EXCERPTED PASSAGE:
=== Begin Enclosure ===

How OAuth Account Linking Flaws Enable One-Click Takeovers

TLDR: Researchers at Black Hat 2024 identified two critical vulnerabilities, COAT and CORF, that allow attackers to hijack user accounts on major integration platforms like Microsoft Power Automate. By manipulating the OAuth 2.0 authorization flow, an attacker can force a victim to link their account to a malicious service with a single click. This flaw leads to full unauthorized access to sensitive services, including Microsoft 365 and Azure Key Vault, as demonstrated by CVE-2023-36019.

Integration platforms are the glue of the modern enterprise, connecting disparate services like Slack, GitHub, and Microsoft 365 to automate workflows. While these platforms promise efficiency, they also create a massive, centralized attack surface. The core issue lies in how these platforms implement OAuth 2.0, specifically the account linking process. When a user connects a third-party app to an integration platform, the platform must ensure that the user is who they say they are and that the account being linked actually belongs to them. As the research presented at Black Hat 2024 proves, many platforms fail to enforce these boundaries, turning a convenience feature into a critical security vulnerability.

=== End Enclosure ===

Rewrite the part of the OAuth account linking passage that begins at the words "Integration platforms are" and stops after "critical security vulnerability.", replacing "enterprise" with "organization". You won't need the entries for this.

INPUT DATA:
=== Begin Enclosure ===

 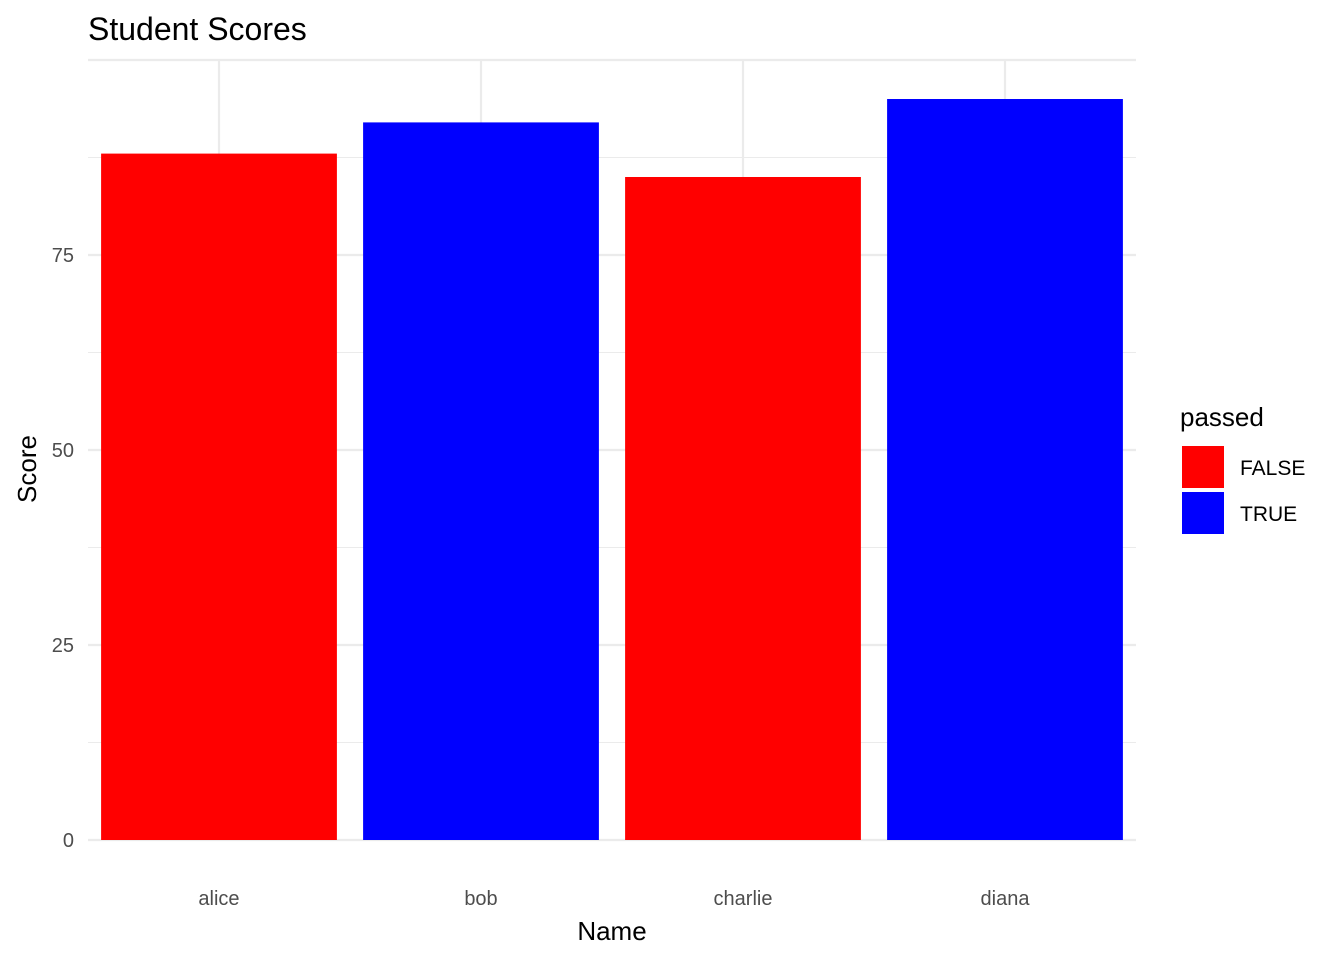 What do you see at coordinates (743, 508) in the screenshot?
I see `bar-charlie` at bounding box center [743, 508].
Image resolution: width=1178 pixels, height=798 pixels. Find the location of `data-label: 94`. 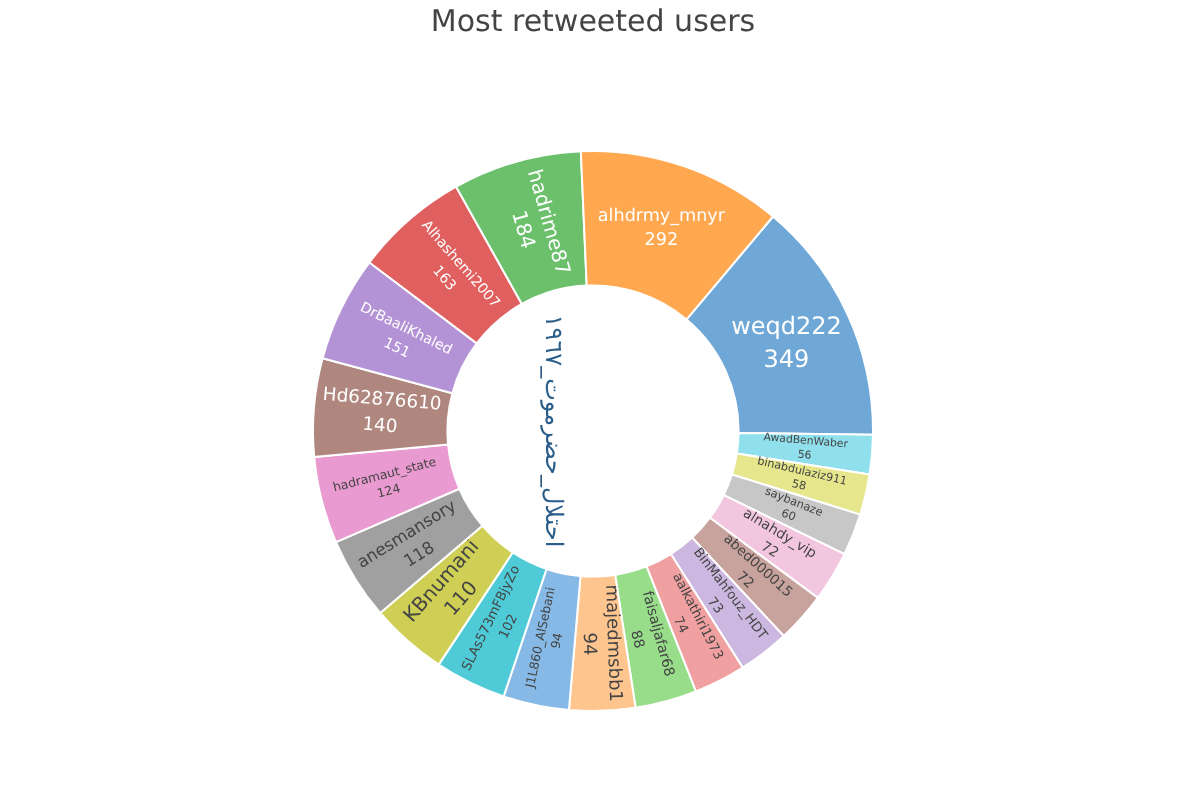

data-label: 94 is located at coordinates (588, 644).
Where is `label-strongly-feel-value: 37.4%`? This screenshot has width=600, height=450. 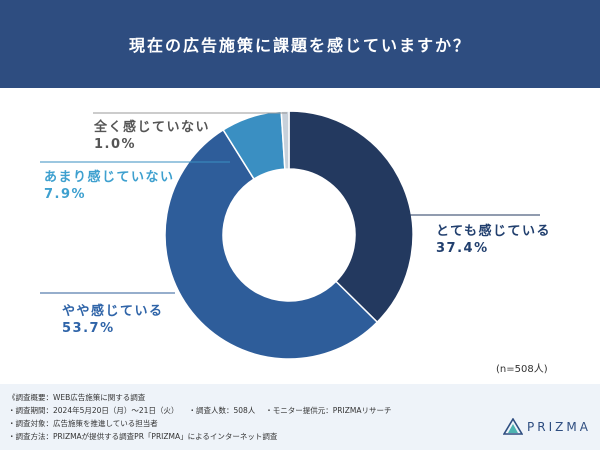
label-strongly-feel-value: 37.4% is located at coordinates (462, 248).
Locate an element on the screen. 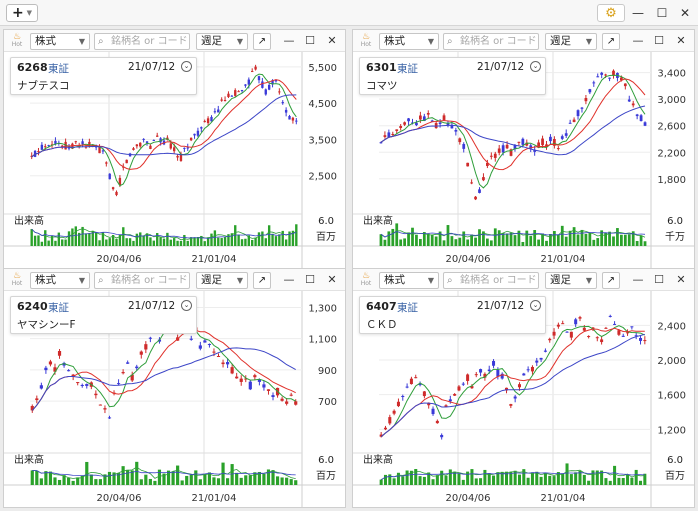 This screenshot has width=698, height=511. volume-value: 6.0 is located at coordinates (675, 222).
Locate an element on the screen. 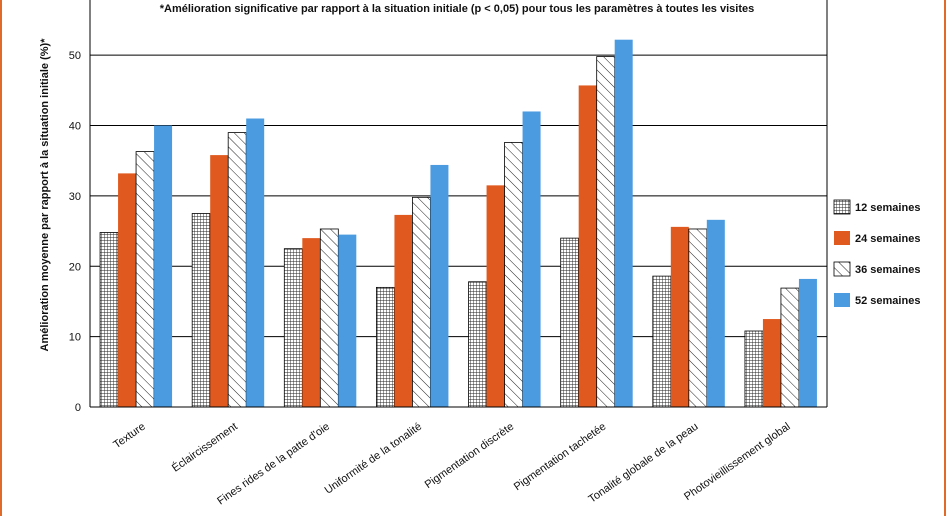 Image resolution: width=950 pixels, height=516 pixels. legend-label: 24 semaines is located at coordinates (888, 239).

=== End Enclosure ===

EXERCISE ANSWER:
Integration platforms are the glue of the modern organization, connecting disparate services like Slack, GitHub, and Microsoft 365 to automate workflows. While these platforms promise efficiency, they also create a massive, centralized attack surface. The core issue lies in how these platforms implement OAuth 2.0, specifically the account linking process. When a user connects a third-party app to an integration platform, the platform must ensure that the user is who they say they are and that the account being linked actually belongs to them. As the research presented at Black Hat 2024 proves, many platforms fail to enforce these boundaries, turning a convenience feature into a critical security vulnerability.